Add evaluation code

yanlinf · yanlinf · commit 7c9c68dddf6d · 2025-02-19T12:14:48.000-08:00
diff --git a/cypherbench/evaluate.py b/cypherbench/evaluate.py
@@ -0,0 +1,117 @@
+import argparse
+import copy
+import json
+import os
+import math
+from tqdm import tqdm
+from concurrent.futures import ThreadPoolExecutor, as_completed
+from cypherbench.metrics import *
+from cypherbench.neo4j_connector import Neo4jConnector
+from cypherbench.schema import Nl2CypherSample
+
+
+RETURN_PATTERN_MAPPING = {
+    "n_name": "n_name",
+    "n_prop": "n_prop_combined",
+    "n_name_prop": "n_prop_combined",
+    "n_prop_distinct": "n_prop_combined",
+    "n_prop_array_distinct": "n_prop_combined",
+    "n_order_by": "n_order_by",
+    "n_argmax": "n_argmax",
+    "n_where": "n_where",
+    "n_agg": "n_agg",
+    "n_group_by": "n_group_by"
+}
+
+METRIC_FUNC_MAPPING = {
+    'execution_accuracy': execution_accuracy,
+    'psjs': provenance_subgraph_jaccard_similarity,
+    'executable': executable,
+}
+
+
+def compute_metrics(item: Nl2CypherSample, metrics, neo4j_conn):
+    item = copy.deepcopy(item)
+    for m in metrics:
+        pred_cypher = item.pred_cypher
+        if pred_cypher.endswith('<end_of_turn>'):
+            pred_cypher = pred_cypher[:-len('<end_of_turn>')].strip()
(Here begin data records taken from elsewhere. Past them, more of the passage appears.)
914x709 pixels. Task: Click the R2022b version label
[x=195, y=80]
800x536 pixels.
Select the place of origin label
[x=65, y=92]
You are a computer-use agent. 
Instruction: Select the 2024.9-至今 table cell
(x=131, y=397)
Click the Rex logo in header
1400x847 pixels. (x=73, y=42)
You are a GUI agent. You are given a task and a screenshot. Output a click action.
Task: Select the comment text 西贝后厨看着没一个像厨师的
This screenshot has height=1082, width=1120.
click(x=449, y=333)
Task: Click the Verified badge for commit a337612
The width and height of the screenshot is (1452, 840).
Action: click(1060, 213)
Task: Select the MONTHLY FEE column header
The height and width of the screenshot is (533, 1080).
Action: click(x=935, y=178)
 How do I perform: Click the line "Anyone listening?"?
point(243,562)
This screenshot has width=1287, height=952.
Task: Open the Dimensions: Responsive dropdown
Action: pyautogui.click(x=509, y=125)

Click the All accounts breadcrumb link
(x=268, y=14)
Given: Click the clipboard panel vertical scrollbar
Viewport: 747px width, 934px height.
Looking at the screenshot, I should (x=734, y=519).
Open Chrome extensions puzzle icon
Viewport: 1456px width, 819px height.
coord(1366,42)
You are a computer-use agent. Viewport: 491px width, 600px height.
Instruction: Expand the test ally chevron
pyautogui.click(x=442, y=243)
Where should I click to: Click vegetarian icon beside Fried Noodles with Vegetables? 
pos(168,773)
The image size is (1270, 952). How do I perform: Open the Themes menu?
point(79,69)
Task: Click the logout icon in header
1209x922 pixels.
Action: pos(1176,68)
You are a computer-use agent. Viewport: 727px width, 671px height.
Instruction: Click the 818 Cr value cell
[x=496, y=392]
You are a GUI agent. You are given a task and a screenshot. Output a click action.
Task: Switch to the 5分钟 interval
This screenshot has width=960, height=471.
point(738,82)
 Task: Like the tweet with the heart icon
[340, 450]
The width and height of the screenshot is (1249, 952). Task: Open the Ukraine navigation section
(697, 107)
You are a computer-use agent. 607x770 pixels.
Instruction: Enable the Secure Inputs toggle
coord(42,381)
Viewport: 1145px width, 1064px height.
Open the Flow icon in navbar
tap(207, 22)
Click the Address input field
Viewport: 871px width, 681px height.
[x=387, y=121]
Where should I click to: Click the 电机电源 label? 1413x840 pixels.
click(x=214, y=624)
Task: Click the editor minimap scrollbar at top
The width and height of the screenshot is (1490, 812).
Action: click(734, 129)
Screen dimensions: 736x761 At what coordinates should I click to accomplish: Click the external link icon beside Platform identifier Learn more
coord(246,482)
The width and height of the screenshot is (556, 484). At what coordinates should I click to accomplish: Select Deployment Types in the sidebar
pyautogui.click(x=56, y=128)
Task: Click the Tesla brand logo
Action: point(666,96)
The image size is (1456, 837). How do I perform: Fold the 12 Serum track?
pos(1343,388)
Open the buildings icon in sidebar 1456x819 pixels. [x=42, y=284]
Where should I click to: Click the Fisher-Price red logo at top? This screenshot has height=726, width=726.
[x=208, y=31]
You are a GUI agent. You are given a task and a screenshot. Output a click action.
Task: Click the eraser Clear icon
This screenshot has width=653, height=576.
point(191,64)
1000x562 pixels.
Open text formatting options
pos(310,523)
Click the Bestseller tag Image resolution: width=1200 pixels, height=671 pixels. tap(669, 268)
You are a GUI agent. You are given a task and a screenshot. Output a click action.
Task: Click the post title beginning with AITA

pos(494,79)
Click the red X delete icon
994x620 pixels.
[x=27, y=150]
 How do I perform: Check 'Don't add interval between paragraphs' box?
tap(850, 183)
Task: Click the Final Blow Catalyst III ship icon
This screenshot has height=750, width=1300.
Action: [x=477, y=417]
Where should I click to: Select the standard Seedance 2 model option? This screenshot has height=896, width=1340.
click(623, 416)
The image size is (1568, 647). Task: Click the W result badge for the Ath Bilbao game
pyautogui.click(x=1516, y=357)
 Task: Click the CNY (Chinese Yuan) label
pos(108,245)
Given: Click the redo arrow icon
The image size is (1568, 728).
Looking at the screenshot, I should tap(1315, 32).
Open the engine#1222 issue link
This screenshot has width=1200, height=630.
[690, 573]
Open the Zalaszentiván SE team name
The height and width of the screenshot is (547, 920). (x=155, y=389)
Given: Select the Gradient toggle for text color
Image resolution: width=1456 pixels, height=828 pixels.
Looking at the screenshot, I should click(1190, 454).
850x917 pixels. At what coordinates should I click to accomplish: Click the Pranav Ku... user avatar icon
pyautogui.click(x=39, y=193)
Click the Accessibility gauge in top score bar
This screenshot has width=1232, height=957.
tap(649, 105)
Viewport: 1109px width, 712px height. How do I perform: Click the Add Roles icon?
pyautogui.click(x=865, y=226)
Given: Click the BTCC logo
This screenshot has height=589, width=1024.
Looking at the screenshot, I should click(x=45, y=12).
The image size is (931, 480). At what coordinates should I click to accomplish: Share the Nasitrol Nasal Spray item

+        item.metrics[m] = METRIC_FUNC_MAPPING[m](
+            pred_cypher=pred_cypher,
+            target_cypher=item.gold_cypher,
+            neo4j_connector=neo4j_conn
+        )
+    return item
+
+
+def avg_and_round(nums: list[float], n: int = 4):
+    return round(sum(nums) / len(nums), n) if nums else math.nan
+
+
+def aggregate(results: list[tuple[str, float]]):
+    res = {}
+    for key, value in results:
+        if key not in res:
+            res[key] = []
+        res[key].append(value)
+    for key, values in res.items():
+        res[key] = avg_and_round(values)
+    return res
+
+
+def main():
+    parser = argparse.ArgumentParser()
+    parser.add_argument('--neo4j_info', default='neo4j_info.json')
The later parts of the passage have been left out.